И в условиях этого аскетического надрыва и неистовства началась проповедь поста до смерти. Однако, сразу же были приведены и другие доводы. «Законодавцем самоубийственных смертей» называют Василия Волосатого. «Исповеди и покаянию не учил, вся полагал во огни: очиститеся огнем и постом от всего греха, ту бо и сущим крещением креститеся…»
Не он один так учил. Некий поп Александрище тоже настаивал: «в нынешнее де время Христос не милостив, пришедших на покаяние не приемлет…»

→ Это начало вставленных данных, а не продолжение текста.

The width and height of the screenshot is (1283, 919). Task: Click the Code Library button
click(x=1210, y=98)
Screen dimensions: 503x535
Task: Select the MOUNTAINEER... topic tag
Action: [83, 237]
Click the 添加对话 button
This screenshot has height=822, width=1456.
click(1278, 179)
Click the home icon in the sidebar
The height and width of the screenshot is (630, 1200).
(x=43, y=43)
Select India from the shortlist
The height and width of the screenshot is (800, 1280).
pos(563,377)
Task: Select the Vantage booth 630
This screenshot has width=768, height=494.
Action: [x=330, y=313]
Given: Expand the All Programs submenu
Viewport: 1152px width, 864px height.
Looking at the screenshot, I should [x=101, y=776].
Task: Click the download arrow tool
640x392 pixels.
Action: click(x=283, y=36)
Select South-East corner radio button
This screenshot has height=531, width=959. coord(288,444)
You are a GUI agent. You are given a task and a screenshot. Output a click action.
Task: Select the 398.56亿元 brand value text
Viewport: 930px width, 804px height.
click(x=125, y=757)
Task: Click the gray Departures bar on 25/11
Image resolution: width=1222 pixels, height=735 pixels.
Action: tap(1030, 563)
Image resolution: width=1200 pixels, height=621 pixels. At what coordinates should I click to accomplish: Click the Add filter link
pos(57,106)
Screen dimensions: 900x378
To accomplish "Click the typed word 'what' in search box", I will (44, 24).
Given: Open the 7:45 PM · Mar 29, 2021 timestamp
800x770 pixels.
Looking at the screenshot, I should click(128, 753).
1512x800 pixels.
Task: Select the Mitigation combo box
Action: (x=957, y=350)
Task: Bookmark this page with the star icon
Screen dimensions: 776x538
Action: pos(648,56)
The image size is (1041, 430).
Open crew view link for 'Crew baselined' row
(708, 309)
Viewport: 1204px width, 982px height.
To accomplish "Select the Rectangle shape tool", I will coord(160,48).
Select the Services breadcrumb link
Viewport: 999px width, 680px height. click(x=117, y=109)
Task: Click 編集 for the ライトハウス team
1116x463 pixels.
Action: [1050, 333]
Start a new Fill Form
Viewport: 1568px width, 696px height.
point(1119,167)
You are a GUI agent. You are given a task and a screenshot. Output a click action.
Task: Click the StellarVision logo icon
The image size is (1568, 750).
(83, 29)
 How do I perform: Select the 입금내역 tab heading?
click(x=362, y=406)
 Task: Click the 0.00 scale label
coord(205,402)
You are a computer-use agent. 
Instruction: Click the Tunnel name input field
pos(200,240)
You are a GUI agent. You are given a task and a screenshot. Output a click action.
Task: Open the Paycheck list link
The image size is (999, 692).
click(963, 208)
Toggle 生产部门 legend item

Среди первых «капитонов» был один иноземец, Вавила. Как записано о нем в «Винограде Российском», «бяше рода иноземческа, веры люторския, вся художественные науки прошед, в славней Парижстей академии учився довольна лета, языки же многими добре и всеизрядне ведый глаголати». В Россию он прибыл еще в 30-х годах, здесь принял православие, «терпение всекрасный адамант показася…»
Не то важно, что некие «богомерзкие пустынники» в надрыве додумались до самоуморения. Но их изуверная мысль была схвачена как-то на лету в самых разнородных слоях старообрядствующего раскола. И «смертоносная язва» сделалась сразу каким-то жутким мистическим поветрием. Это был симптом апокалиптического ужаса и безнадежности: «смерть одна спасти нас может, смерть…»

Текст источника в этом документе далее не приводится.